Es ist aber genauso wenig eine graphische Komponente wie ButtonGroup!



			
				Wildcard hat gesagt.:
			
		

> Ich will mich auch nicht an Formulierungen aufhängen, aber wenn ich richtig verstehe was du damit sagen wolltest, dann ist genau das nämlich keine Bean und nur darum geht es mir, denn 'Gast' ist sicherlich weit von einer Bean entfernt.


Ich versteh grad nicht, was du damit sagen willst.
Was ich eigentlich sagen will: mit XMLEncoder kann man viel mehr abspeichern als nur graphische Komponenten!


----------



## Wildcard (20. Feb 2008)

André Uhres hat gesagt.:
			
		

> Das ist eine Bean (naja, nicht wirklich genial) und ich kann sie ohne Weiteres in ein Builder Tool einbinden und visuell bearbeiten.
> Es ist aber genauso wenig eine graphische Komponente wie ButtonGroup!
> ...
> Ich versteh grad nicht, was du damit sagen willst.
> Was ich eigentlich sagen will: mit XMLEncoder kann man viel mehr abspeichern als nur graphische Komponenten!

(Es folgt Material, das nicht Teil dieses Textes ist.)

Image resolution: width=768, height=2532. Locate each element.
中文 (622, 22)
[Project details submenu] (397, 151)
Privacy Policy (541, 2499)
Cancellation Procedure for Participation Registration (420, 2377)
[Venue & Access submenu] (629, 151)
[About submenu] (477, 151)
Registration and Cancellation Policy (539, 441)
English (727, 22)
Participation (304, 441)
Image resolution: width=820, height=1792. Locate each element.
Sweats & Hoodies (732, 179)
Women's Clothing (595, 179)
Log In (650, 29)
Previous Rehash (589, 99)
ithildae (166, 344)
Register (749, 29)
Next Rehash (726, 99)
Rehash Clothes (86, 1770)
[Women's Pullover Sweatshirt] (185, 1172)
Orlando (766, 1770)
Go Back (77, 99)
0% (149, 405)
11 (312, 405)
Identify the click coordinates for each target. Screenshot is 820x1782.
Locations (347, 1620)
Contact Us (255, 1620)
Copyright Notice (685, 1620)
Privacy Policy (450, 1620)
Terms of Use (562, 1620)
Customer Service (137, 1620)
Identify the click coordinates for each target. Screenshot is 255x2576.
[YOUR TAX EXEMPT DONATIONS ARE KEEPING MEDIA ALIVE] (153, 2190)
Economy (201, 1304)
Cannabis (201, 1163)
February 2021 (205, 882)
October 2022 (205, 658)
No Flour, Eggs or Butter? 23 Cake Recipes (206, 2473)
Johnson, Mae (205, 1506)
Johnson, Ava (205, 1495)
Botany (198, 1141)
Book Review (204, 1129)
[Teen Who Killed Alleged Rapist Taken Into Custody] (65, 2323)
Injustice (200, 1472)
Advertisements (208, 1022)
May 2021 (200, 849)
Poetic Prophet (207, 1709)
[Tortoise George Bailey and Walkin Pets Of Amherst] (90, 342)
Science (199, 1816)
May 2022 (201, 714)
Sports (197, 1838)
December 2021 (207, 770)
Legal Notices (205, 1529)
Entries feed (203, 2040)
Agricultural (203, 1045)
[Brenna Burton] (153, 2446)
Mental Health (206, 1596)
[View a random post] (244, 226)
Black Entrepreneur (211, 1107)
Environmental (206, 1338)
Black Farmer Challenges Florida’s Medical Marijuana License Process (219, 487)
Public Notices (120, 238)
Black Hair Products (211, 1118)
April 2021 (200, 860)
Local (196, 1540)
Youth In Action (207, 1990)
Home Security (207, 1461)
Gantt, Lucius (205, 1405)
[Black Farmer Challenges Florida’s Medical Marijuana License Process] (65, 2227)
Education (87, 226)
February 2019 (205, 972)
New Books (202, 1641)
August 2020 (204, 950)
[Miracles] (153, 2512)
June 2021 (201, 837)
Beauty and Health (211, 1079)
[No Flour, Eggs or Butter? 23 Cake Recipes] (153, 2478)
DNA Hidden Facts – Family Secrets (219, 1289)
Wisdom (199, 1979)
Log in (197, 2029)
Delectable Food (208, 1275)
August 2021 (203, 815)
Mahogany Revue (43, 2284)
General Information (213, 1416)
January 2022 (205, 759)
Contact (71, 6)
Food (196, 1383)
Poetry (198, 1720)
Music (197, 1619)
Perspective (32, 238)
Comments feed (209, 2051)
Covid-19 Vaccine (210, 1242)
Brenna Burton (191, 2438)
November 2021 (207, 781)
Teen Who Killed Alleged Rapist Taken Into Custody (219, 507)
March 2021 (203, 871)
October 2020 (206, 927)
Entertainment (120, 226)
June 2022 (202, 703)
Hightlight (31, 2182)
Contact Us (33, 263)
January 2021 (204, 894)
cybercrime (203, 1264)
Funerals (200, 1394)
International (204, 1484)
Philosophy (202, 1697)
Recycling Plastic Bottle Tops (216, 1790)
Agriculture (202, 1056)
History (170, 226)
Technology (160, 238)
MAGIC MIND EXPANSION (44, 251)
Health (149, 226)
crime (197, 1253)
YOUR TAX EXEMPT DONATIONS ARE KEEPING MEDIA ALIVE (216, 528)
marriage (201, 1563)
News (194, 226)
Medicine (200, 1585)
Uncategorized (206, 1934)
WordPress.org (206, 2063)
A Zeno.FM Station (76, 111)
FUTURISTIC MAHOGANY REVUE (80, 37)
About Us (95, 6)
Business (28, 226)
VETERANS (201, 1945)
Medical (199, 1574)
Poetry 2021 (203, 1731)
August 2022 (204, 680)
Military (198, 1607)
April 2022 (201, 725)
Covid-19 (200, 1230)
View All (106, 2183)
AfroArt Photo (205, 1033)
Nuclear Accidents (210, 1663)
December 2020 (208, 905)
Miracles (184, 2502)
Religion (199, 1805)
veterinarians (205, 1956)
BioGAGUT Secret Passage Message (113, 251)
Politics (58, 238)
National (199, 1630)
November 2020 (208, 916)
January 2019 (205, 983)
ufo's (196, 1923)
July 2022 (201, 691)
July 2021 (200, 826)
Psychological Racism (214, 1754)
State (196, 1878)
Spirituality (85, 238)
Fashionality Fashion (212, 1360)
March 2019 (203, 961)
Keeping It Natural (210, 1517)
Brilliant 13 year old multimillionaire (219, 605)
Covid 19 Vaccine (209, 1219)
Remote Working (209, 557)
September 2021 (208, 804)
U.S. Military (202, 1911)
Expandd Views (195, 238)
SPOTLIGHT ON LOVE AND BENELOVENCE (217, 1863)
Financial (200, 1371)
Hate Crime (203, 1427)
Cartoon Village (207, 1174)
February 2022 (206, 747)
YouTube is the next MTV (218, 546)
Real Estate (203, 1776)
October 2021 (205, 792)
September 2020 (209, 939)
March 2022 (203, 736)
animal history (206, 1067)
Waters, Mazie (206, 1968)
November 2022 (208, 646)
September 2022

Entschuldigung, aber das ist nun wirklich Unsinn.
Das Beispiel alleine ist schon grober Unfug, da ArrayList natürlich keine Bean ist und MeineListe daher völlig sinnbefreit ist. Sieht man jedoch davon ab, dann versuchst du, den Leuten ein Lama für einen Apfel vorzumachen.
Was eine echte Bean ist und was ein schnöder Datencontainer der sich an die Beans Specification hält, ist (hoffe ich) uns beiden klar. 
Fakt ist:
Der XMLEncoder kann Klassen speichern die sich formal an die Beans Specification halten, auch wenn sie keine sind, das ist richtig. Wenn du das sagen möchtest, gebe ich dir ja recht, aber erzähl mir bitte nicht nochmal das dein Beispiel eine Java Bean sein soll :roll: 
Wer versucht seine Klasse gemäß Bean Specification umzubauen(obwohl sie keine ist), nur damit der XMLEncoder sie schluckt, der soll sich einen sinnvolleren Zeitvertreib suchen und eines der mächtigen XML Binding Frameworks ansehen.


----------



## André Uhres (20. Feb 2008)

Ein schnöder Datencontainer der sich an die Beans Specification hält, ist eine Bean. 
Beans müssen nicht immer graphische Komponenten sein :wink:


----------



## Wildcard (20. Feb 2008)

Nein, ist es nicht. Das ist nur was viele Leute (fälschlicherweise) unter einer Bean verstehen.
Eine Bean dient dem computerunterstützten Application Development auf Komponentenbasis. 
Eine Bean ist kein POJO mit gettern und settern.


----------



## André Uhres (20. Feb 2008)

Wildcard hat gesagt.:
			
		

> ..Eine Bean dient dem computerunterstützten Application Development auf Komponentenbasis...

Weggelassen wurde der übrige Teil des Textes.